The parts are amalgamated in large jars, the whole then left pretty much unmolested for nine months or so.  The only attention in that period involves turning the jars over (like whisky barrels, but lighter) to help dissolve the sugar and encourage maturation.

The recipe requires just under a kilogram of plums and 1.5 litres of gin.  Les went for two gins – Seagars and half a bottle of Greenalls London Dry.  According to rumour these selections were made on a price basis, to keep costs down should the experiment fail. The two brews were kept separate, on the basis that if one failed the other would remain to hopefully take the pain away.

As my grandmother used to say, “Belt, braces, a safety pin and a piece of string.”  Although I think that quote related more to trousers than gin.

The Reveal

Les asked if we wanted to be observers at the ceremonial decanting of the finished liquid on a sunny afternoon.  You can’t turn down an invitation like that, especially when you have already experienced Les and his wife’s hospitality.

When we arrived, the large jars were arranged on the kitchen counter.  The source gin bottles, along with a large plastic funnel and a piece of clean muslin cloth, stood ready.

The Sorcerer – with Sauce

Gin is usually a clear liquid.  Like oily tap water, with Attitude.

Les’ damson plum gin was a lovely ruby colour.  Not an opaque dark ruby like a pinot noir, but light and translucent like the ruby red glass in a stained glass window.

There followed a bit of nosing, tasting and some note taking.  This was just to make sure that the project was worth continuing with, you understand.  The consensus was that it was.

Considerably.

Looking at the two original donor gin bottles, the thought was also raised that the addition of plum juice and sugar had likely increased the volume of liquid available.  And it might be practical to have another receptacle or two on standby, just in case.

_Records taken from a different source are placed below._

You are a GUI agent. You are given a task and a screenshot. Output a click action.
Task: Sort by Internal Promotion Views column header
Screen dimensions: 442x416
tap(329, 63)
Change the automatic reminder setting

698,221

So the decanting began.  The Seagars-based product was returned to its bottle via the muslin and the funnel, with the predicted surplus put into a passing wine bottle.

The Sorcerer, and Apprentice

The Greenalls version was decanted into a rapidly pressed-into-service crystal decanter – which the lovely ruby damson gin which really suited.  Especially with the light from the kitchen window coming through behind it!

The left-overs

With the decanting completed and the liquid removed, there remained the residue.

In the bottom of each jar was a collection of dark brown orbs.  Not smooth and round like plums, but wrinkly like fingers too long in hot water.

The Residue

Discussion ensued around how the orbs might taste and what use they could possibly be put to.  The first question was easily resolved by the Taste Test.  Unsurprisingly they tasted just like damson plums that had been steeped in gin – a lot of gin, some which had been reminded after the decanting process.

What to with them was a bigger issue.

Various options were mooted.  The contenders included:
– Keeping them for handing out to unsuspecting visitors;
– Taking them to nest month’s Wine Club meeting for evaluation; or
– Retaining them for after-dinner treats.

Les works at a local French café chain.  There is an in-house chef of undoubted skill – the winning suggestion was to pass the remaining gin-soaked plums to him to see what inventive ideas he might find for them.  It is encouraging to report that some have since appeared as a component of a rather nice dessert.

To the bottlings

Seagars (NZ) Gin, 37.2% abv

Nose: Almonds, Christmas cake
Palette: Plum (slightly sour from the Damsons) like plum jam on toast, liquerish, with a sweetness.
Finish: tannic drying, stays sweet but the plum taste remains.
Score: 8.7

Greenalls London Dry Gin, 37.5% abv

Nose: the plum flavour is stronger, with only a slight aroma
Palette: sweeter, with less sourness
Finish: the plum taste remains
Score: 8.5

The Recipe

The Recipe, as downloaded.

Overall:  I’m not a gin drinker.  I know little about the product.  But Les’ Damson Gin is one nice drop.